[Saved entries]
• • • • •
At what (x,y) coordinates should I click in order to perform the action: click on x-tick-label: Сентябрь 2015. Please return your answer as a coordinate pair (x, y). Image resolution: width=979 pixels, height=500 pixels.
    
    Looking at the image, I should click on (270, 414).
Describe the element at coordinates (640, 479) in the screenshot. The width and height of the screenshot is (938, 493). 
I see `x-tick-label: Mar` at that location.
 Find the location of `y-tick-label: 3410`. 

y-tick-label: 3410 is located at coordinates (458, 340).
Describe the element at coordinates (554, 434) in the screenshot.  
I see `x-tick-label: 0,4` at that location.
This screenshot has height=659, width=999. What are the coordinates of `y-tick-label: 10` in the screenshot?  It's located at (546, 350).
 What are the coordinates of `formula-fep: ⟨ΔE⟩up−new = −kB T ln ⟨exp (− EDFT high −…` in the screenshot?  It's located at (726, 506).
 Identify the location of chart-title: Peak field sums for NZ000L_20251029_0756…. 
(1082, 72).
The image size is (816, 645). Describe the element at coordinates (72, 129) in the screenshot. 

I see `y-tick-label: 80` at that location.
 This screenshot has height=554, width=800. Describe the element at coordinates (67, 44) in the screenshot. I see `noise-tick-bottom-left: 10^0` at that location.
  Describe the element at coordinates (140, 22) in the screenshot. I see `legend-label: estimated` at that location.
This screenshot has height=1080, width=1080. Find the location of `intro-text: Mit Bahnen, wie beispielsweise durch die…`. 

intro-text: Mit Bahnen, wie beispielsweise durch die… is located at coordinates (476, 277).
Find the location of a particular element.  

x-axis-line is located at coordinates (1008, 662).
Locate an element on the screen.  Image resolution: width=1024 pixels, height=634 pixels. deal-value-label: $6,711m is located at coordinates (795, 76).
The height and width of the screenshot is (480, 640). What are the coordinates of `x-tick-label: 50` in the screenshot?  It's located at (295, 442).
• • • • •
Task prompt: Can you duplicate the lines between the one holding "at (726, 506)." and the one holding "x-axis-line is located", inclusive, reproducing them precisely?

Written response:
 What are the coordinates of `formula-fep: ⟨ΔE⟩up−new = −kB T ln ⟨exp (− EDFT high −…` in the screenshot?  It's located at (726, 506).
 Identify the location of chart-title: Peak field sums for NZ000L_20251029_0756…. 
(1082, 72).
The image size is (816, 645). Describe the element at coordinates (72, 129) in the screenshot. 

I see `y-tick-label: 80` at that location.
 This screenshot has height=554, width=800. Describe the element at coordinates (67, 44) in the screenshot. I see `noise-tick-bottom-left: 10^0` at that location.
  Describe the element at coordinates (140, 22) in the screenshot. I see `legend-label: estimated` at that location.
This screenshot has height=1080, width=1080. Find the location of `intro-text: Mit Bahnen, wie beispielsweise durch die…`. 

intro-text: Mit Bahnen, wie beispielsweise durch die… is located at coordinates (476, 277).
Find the location of a particular element.  

x-axis-line is located at coordinates (1008, 662).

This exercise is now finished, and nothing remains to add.